Gold price must improve to incentivise industry recovery: Holland

Nick Holland, CEO, Gold Fields. Pic: Martin Rhodes

THE world’s gold industry will need the price of its metal to improve further in order to support investment in fresh resources, said Gold Fields CEO, Nick Holland.

Making a return to the Melbourne Mining Club some four years after first addressing it, Holland said cost savings as well as currency and oil price weakness had served as tailwinds to the industry.

The average net cash flows of some of the industry’s biggest gold miners, including Barrick Gold, Newcrest Mining, AngloGold Ashanti and Gold Fields itself, had fallen to about $4bn in 2013.

Since then, they had recovered increasing to just under $2bn in 2014 before reaching nearly $6bn last year (and quite possibly improving further this year on the back of an improved metal price). The industry’s net cash flow margin had also improved: from a negative 8% in 2013 to nearly 15% last year.

“However, without a continued pick up in the gold price, we question the sustainability of this trend as gold companies now need to reinvest,” said Holland.

Speaking to the club in 2012, Holland said the sector was in peril because it was growing at the expense of returning value to shareholders.

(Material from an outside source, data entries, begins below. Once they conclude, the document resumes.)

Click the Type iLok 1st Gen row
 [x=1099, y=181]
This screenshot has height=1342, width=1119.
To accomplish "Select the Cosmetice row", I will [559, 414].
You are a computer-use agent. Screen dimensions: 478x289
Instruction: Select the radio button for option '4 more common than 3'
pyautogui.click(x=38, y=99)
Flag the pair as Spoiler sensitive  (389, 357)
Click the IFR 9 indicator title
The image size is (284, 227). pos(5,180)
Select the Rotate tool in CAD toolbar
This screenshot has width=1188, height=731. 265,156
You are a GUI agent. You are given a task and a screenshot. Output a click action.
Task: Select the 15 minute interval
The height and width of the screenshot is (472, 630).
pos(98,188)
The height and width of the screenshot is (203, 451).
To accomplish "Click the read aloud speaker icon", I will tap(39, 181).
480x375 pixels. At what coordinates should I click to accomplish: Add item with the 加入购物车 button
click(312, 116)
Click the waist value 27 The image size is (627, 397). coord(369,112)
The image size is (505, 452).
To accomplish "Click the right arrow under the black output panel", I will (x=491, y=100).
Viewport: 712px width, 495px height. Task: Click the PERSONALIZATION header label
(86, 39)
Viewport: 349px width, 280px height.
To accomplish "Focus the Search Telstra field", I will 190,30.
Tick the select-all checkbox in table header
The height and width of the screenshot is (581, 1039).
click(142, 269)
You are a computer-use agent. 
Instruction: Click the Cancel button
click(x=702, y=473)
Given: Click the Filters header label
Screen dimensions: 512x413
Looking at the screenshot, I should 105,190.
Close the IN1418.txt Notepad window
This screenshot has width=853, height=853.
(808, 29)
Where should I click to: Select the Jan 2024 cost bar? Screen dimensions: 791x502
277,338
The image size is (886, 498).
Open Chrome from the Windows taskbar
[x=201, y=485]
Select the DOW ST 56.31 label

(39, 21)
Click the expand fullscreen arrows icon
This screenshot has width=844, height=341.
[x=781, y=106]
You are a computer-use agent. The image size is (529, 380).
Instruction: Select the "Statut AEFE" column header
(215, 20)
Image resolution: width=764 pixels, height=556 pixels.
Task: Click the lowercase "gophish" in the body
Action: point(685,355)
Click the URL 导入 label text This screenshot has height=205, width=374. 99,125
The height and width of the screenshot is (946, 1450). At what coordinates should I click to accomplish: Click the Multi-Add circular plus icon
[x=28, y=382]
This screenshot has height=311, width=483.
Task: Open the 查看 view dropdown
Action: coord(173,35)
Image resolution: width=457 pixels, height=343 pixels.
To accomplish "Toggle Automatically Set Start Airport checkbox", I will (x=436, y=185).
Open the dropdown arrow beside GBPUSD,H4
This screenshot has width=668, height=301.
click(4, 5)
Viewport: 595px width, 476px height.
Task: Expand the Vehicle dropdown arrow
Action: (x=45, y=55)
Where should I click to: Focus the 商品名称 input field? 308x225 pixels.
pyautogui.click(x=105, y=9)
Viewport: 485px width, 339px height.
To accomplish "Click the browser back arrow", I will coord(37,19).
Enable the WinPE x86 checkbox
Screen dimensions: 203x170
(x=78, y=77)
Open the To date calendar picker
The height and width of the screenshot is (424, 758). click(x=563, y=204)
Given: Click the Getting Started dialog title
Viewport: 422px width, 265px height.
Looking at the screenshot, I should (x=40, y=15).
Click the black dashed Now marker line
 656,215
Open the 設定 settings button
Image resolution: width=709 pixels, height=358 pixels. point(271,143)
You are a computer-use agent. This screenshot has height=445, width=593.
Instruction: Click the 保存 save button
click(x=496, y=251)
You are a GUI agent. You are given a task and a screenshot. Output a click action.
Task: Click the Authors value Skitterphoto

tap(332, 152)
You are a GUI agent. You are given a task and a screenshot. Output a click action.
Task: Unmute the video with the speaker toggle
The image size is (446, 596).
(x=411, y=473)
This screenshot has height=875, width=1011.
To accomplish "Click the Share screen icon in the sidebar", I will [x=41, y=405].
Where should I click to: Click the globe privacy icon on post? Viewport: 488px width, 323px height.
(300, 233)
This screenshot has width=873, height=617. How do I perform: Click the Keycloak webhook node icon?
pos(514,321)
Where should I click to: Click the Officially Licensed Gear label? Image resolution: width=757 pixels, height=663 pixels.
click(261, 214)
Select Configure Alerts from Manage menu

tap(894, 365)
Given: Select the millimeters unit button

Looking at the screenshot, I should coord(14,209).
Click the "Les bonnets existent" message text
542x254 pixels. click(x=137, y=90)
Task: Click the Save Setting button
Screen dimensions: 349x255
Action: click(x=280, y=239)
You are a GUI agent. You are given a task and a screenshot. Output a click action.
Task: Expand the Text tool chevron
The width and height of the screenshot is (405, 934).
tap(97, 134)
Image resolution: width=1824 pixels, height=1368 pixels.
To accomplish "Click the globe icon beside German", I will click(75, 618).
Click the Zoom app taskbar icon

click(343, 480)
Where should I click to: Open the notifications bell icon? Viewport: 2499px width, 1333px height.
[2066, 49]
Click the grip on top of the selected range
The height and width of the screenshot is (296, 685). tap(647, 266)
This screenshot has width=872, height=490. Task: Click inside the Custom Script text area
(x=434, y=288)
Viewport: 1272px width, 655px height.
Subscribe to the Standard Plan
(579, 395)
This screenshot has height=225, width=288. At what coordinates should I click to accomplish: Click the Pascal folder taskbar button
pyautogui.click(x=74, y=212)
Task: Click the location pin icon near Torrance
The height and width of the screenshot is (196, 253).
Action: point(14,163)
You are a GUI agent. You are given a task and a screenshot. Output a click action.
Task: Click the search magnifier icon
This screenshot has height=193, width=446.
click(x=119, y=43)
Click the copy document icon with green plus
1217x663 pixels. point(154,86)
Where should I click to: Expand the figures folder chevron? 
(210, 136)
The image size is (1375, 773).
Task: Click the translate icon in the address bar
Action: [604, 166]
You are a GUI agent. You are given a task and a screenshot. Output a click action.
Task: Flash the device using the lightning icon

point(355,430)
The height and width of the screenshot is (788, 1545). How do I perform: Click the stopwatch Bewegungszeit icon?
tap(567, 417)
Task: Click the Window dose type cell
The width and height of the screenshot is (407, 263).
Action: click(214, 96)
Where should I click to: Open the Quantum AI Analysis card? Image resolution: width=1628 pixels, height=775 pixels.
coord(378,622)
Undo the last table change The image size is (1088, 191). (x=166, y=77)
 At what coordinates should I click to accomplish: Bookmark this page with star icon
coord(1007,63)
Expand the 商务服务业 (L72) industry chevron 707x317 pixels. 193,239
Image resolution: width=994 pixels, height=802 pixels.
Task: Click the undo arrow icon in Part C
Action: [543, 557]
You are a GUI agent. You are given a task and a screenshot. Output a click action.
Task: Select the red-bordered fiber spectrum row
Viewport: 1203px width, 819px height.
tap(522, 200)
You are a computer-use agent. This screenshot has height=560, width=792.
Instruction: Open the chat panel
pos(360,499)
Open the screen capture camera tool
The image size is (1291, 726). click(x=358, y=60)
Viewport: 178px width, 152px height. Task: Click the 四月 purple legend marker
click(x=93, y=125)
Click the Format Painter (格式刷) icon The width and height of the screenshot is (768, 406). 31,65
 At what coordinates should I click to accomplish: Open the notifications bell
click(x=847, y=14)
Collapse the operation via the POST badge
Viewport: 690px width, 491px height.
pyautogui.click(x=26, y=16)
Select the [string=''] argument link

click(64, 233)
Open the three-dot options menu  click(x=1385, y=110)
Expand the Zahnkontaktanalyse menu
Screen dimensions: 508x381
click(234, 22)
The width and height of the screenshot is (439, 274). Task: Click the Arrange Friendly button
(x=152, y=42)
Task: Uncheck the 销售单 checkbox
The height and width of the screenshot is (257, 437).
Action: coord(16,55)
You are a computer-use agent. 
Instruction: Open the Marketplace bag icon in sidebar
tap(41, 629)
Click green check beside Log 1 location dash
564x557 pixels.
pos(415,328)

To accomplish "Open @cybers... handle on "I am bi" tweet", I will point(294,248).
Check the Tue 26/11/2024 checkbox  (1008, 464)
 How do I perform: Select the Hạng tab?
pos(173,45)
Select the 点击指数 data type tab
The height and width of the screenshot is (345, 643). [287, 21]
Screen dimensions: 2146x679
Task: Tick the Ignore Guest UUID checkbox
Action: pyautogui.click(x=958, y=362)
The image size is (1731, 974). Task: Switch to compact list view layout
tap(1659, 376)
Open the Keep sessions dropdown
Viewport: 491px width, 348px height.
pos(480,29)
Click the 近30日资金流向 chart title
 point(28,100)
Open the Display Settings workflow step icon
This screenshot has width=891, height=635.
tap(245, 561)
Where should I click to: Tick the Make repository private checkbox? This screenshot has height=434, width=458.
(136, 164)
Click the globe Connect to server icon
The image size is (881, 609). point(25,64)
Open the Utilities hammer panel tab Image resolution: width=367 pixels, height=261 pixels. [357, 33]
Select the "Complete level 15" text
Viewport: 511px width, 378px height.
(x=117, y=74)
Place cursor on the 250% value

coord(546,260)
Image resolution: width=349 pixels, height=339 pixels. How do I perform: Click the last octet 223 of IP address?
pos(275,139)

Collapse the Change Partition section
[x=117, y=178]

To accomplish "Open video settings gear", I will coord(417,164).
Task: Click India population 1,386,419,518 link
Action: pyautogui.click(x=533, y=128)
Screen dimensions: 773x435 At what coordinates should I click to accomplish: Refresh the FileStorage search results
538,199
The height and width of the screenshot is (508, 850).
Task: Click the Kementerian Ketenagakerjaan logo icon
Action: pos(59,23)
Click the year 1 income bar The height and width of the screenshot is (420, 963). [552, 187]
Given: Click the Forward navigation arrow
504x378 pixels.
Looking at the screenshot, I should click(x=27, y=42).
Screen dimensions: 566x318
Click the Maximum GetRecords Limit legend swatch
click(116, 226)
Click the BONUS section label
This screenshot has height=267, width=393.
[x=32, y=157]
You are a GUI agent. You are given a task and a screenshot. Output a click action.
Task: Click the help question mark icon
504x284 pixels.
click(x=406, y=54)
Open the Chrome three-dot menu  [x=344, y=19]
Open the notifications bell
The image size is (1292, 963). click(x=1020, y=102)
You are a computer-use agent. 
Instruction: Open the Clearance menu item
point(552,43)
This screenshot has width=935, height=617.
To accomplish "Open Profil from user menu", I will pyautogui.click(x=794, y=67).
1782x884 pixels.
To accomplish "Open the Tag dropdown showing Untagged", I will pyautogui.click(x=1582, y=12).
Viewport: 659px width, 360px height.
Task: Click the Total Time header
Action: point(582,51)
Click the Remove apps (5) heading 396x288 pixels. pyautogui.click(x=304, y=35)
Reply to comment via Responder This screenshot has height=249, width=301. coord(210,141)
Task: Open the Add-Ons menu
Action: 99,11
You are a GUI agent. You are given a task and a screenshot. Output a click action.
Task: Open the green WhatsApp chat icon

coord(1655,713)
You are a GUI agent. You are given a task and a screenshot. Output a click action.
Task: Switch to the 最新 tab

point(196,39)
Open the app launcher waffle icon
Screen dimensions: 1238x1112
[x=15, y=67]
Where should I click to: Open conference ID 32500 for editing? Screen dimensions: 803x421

He was also instrumental in calling for an industry cost standard which materialised in the adoption of the ‘all-in sustaining cost’ (AISC) measure which demands companies include the cost of replacing ounces of gold before declaring a return.

But the sector needed to replace its reserve base. “Gold companies have not been spending enough to replace reserves, never mind grow them,” Holland said. “As a result of under-spending and lower gold price, reserve life has fallen from 24 years in 2012 to 17 years in 2015,” he added.

As a stop-gap, there had been a rush to buy in-production ounces – effectively mid-tier miners – as well as mines that other companies were forced to sell in order to restore balance sheet health.

Set against the likelihood that currencies would start to strengthen against the dollar – (they already have) – and that inflation would increase in areas where currencies were still weak, the incentive price for new reserve discovery and production would have to rise.

In 2016 the gold price has increased about a quarter while gold equities have risen by over 100% on average, a period of recovery that Holland said would have to be followed by another leap in the gold price.

The upshot is that gold miners would need to embrace technology in order to more effectively mine lower grade ore bodies given the dearth in exploration. And as for exploration, he believed this might no longer be the domain of junior firms.

“Greenfields [exploration] will return,” said Holland. “Is the junior exploration industry the best hunting ground for the majors to get greenfields back into their portfolios,” he added.

Collaboration and joint ventures would also return. “Big bang acquisitions would be less common,” said Holland. “Producers will look to spread risk and cost.

And if the gold price continued to recover – which Holland said was essential to support industry sustainability – would the sector return to its bad old ways.

“Has the industry learned from past mistakes – chasing ounces, reducing cut-off grades – or will it go back to its old ways of spending all cash flow to grow production?,” he said.